It looks like about 5 million North Carolinians may be getting a check from the state this year.

Last week, President Pro Tem of the NC Senate Phil Berger floated out the idea of a tax refund check.

This week that idea became House Bill 74 and has been passed by the Senate Finance Committee. It is making its way through the legislative process and is expected to be passed by the Senate next week. With the support of both Berger and Speaker of the NC House Tim Moore, there is little doubt the bill will pass the legislature.

The bill is entitled, “An Act to Send a Tax Refund to Taxpayers with a Net North Carolina Tax Liability for 2018 and Make Other Conforming Changes.”

Berger said that the bill would send a tax refund of a maximum of $125 to an individual taxpayer and $250 to a couple that filed jointly. It has been reported that about 90 percent of those who receive checks will receive the full amount, and for about 350,000 taxpayers it will amount to a full tax refund.

This is all part of the budget battle between the Republican-led legislature and Democratic Gov. Roy Cooper, who vetoed the state budget that passed both chambers with bipartisan votes.

The Senate has the votes to override the governor’s veto on the budget, but the House, where a total of seven votes are needed, is, according to Moore, “extremely close” but not quite there yet. Moore has the veto override vote placed on the agenda for every session, which means the Democratic representatives who support Cooper’s veto can’t miss a session. And according to media reports, the Democrats are getting tired of being in Raleigh all the time.

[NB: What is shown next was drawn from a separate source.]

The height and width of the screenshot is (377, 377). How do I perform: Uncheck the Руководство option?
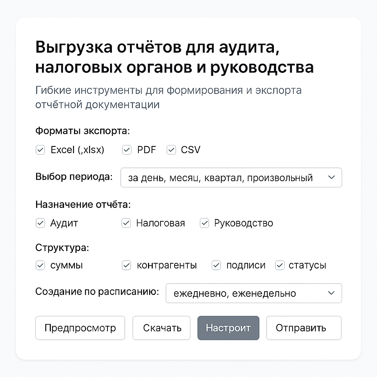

The disagreement between Cooper and the Republican legislature is not actually about the budget. Cooper wants Medicaid expansion included in the budget. The Republican leadership offered to hold a special session on Medicaid expansion but refused to include that as part of the state budget.

The tax refund bill is one result of that standoff.

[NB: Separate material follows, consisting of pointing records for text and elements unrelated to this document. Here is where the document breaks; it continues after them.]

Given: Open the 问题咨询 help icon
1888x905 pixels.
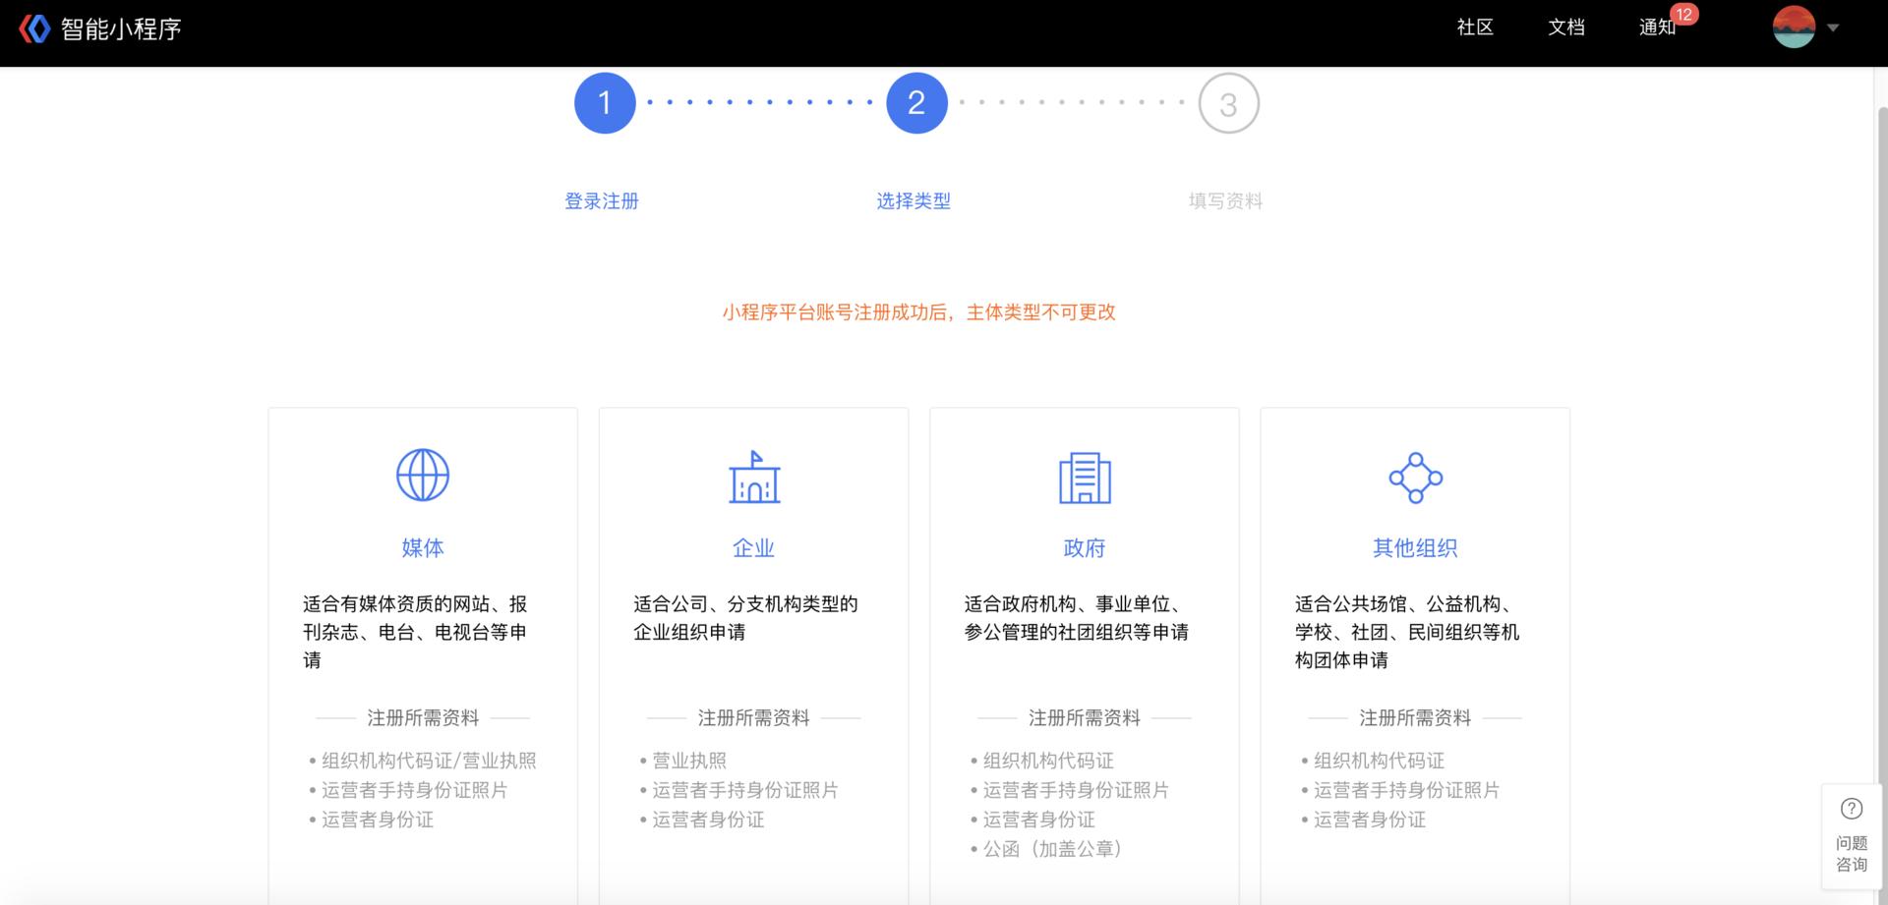Looking at the screenshot, I should (x=1852, y=808).
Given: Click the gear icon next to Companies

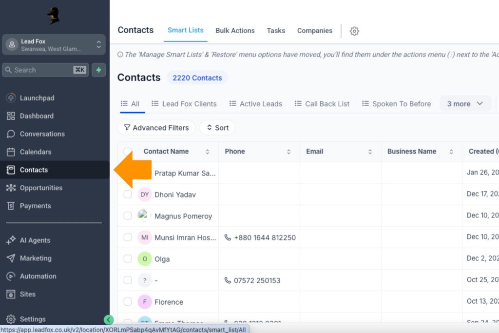Looking at the screenshot, I should click(x=354, y=31).
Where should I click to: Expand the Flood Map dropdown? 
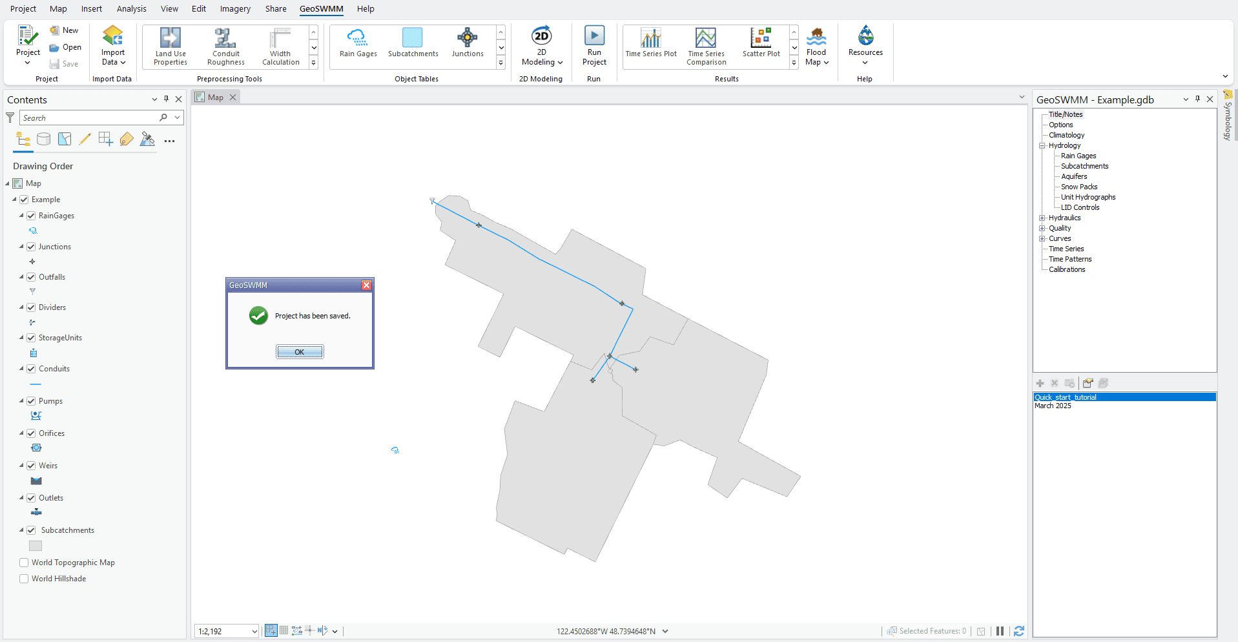(827, 63)
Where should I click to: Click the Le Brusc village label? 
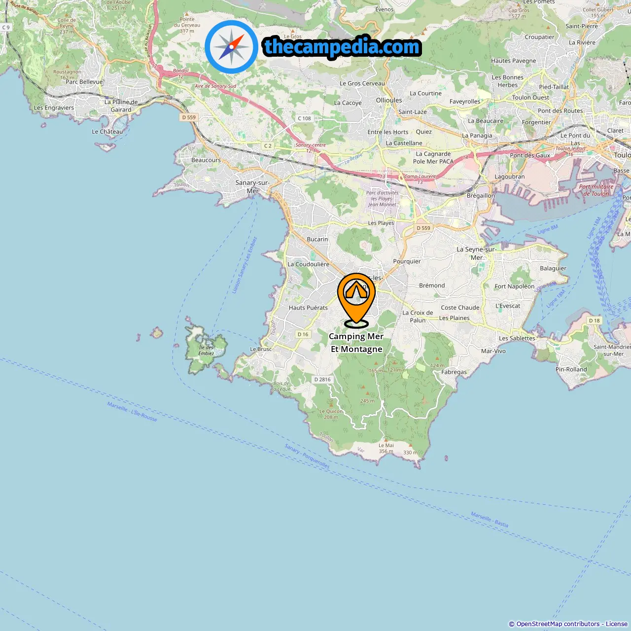(261, 349)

Berger and Moore explained that the state had a surplus of $900 million at the end of the 2018-2019 fiscal year, which was much higher than expected. About $640 million of the surplus was allocated in the budget that Cooper vetoed. The proposed tax refund will use about $680 million of the $900 million surplus.

But since the state currently has no 2019-2021 budget, allocations are being made based on the 2017-2019 budget, which means that $900 million surplus is sitting in the state’s coffers

Moore said, “My experience is you spend the money better than the government does. We propose to send that surplus back to the people who earned it.”

The tax refund bill should sail through the legislature, which puts the ball squarely in Cooper’s court. Cooper has held the Democratic minority in the House together so far to block the veto override, but voting against giving the taxpayers of the state a check is a tough political move.